I think it's worthy to have it's own thread for discussion. ^o^ (It's a finished fanfiction)

PLEASE put big spoilers (death of a character, plotlines) of the story, in a spoiler tag. I haven't finished the whole story, and a lot of people haven't, so we wouldn't want to ruin it, would we. No, of course not!  

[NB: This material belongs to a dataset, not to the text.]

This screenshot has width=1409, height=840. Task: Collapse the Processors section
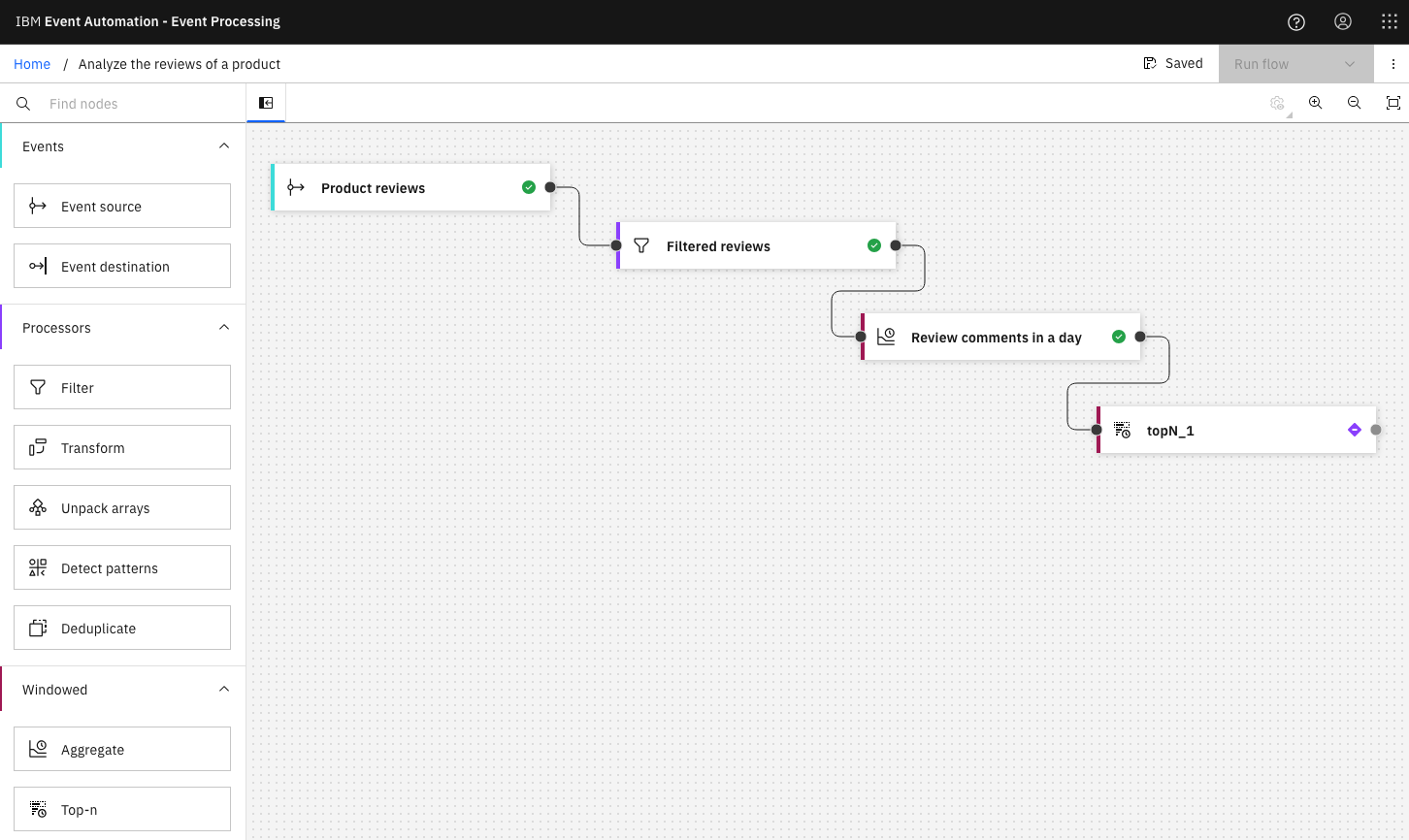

For those who haven't read Torn, here's a link.


Rating: Teen
Summary: Sasuke x Hinata. Tsunade got tired of keeping Sasuke inside Konoha walls, so she assigns him a mission. It takes time to love, it's not a game.
Other: This fanfic lasted over two years. It started on 2/17/05, and was finished 3/3/07. Anyways, I hope you all enjoy!​


----------



## gabzilla (May 9, 2007)

>_O

Best Sasuhina fic ever.

Made me like the pairing as crack


----------



## Isuzu (May 9, 2007)

SasuHina is a hard pairing not to like. ^^ 

It is no doubt my favorite crack pairing. :D


----------



## gabzilla (May 9, 2007)

NejiXHinata93 said:


> SasuHina is a hard pairing not to like. ^^
> 
> It is no doubt my favorite crack pairing. :D



 Many people would disagree with that.

Renoa made me like it <3 Awesome style. Even if I had to skip the narusaku parts....


----------



## donna8157 (Mar 21, 2011)

Just wondering if anyone had saved this story since the author deleted all of her stories on ff.net.  Thanks, I've been looking for it everywhere.


----------



## santanico (Mar 21, 2011)

Nope, Renoa starting writing naruto fanficion again, of course it's sasuhina, and she's stated that even she no longer has the story.


----------



## haschenliebe (Sep 4, 2011)

Still looking for a copy of her fic? Lucky you it's posted online, here it is.


----------



## Moka (Sep 24, 2011)

Thank You for the Link I will be looking forward to reading it


----------



## hmmmmmmm (Mar 1, 2012)

*Looking for Torn*

Hi guys,

I realize this thread might be a bit old but I was wondering if I could still get a copy of Renoa Heartilly's "Torn" fic? It was the fic that got me reading fan fiction seven years ago and I haven't stopped since! I would really love being able to read it again!

Thanks so much!


----------



## hmmmmmmm (Mar 1, 2012)

I was wondering if you might have a working link to the fic? Thank you so much!


----------



## Shin Megami Tensei (Jul 25, 2012)

we're on the same boat. XD i've been trying to find it as well. along with fireworks. her stories are just so great.


----------



## hassan7774 (Jul 25, 2012)

Link is all fu................


----------



## Shin Megami Tensei (Jul 26, 2012)

i got em. X) if anyone wants em, message me ur email.


----------



## Revolution (Jul 27, 2012)

None of the links work.  Post it in your NF blog.


----------



## CandyMari (Aug 12, 2012)

Why can't you just say the link here? o.o


----------